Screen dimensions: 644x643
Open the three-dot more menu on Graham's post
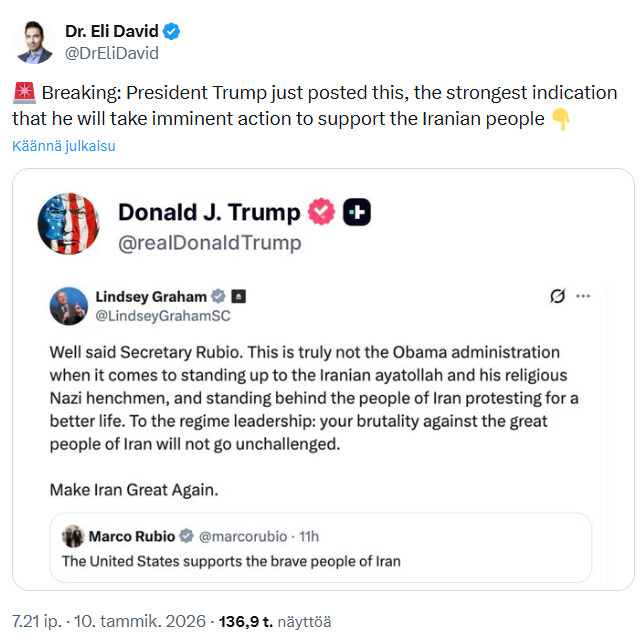point(584,296)
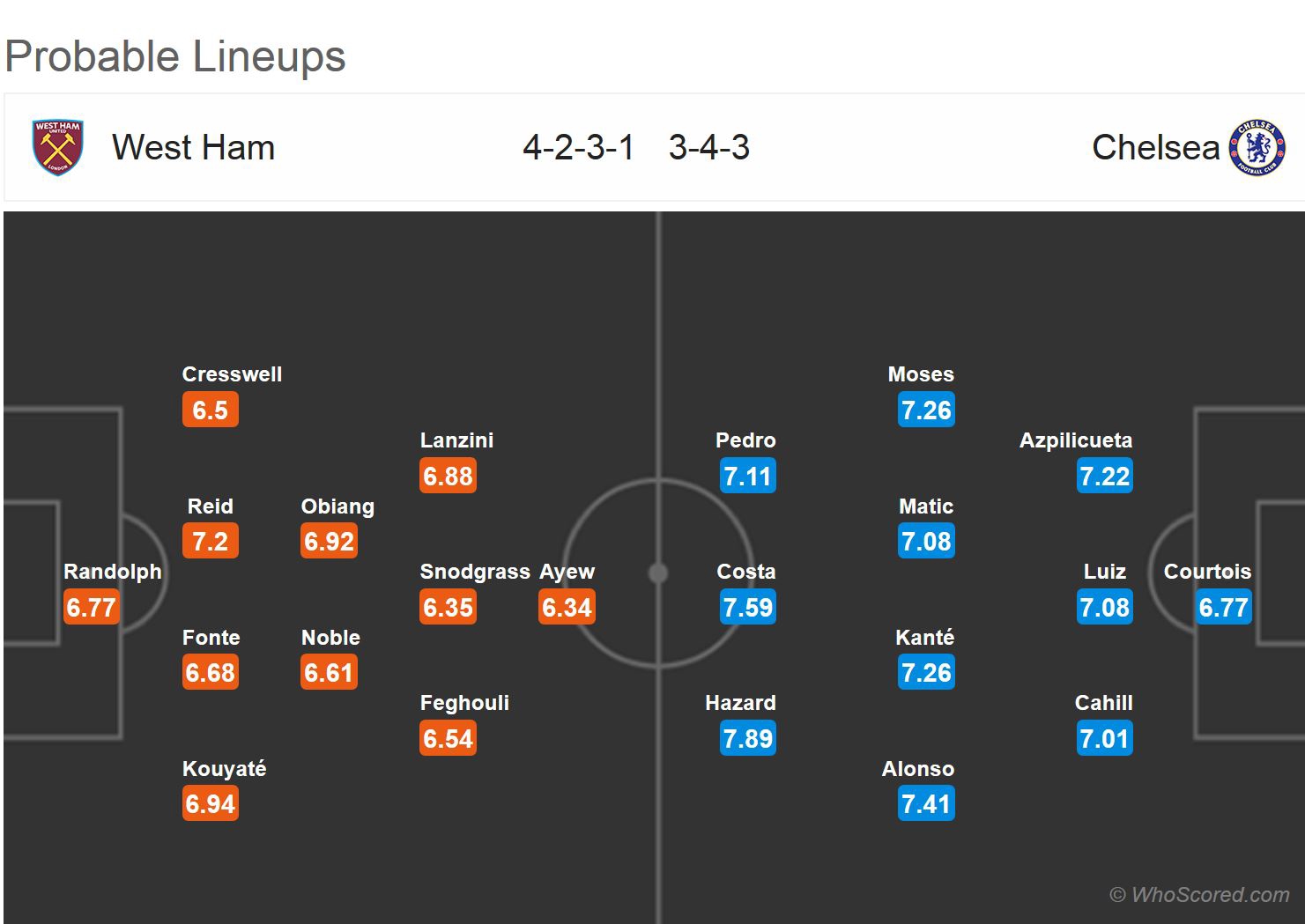Click Courtois's 6.77 rating badge
The image size is (1305, 924).
click(x=1223, y=607)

---*---

- _WORK REQUIRED_
Please set the data above down exactly, with the pictures removed.

- _TASK RESPONSE_
Screen dimensions: 644x643
Open the three-dot more menu on Graham's post
point(584,296)
Click Courtois's 6.77 rating badge
The image size is (1305, 924).
click(x=1223, y=607)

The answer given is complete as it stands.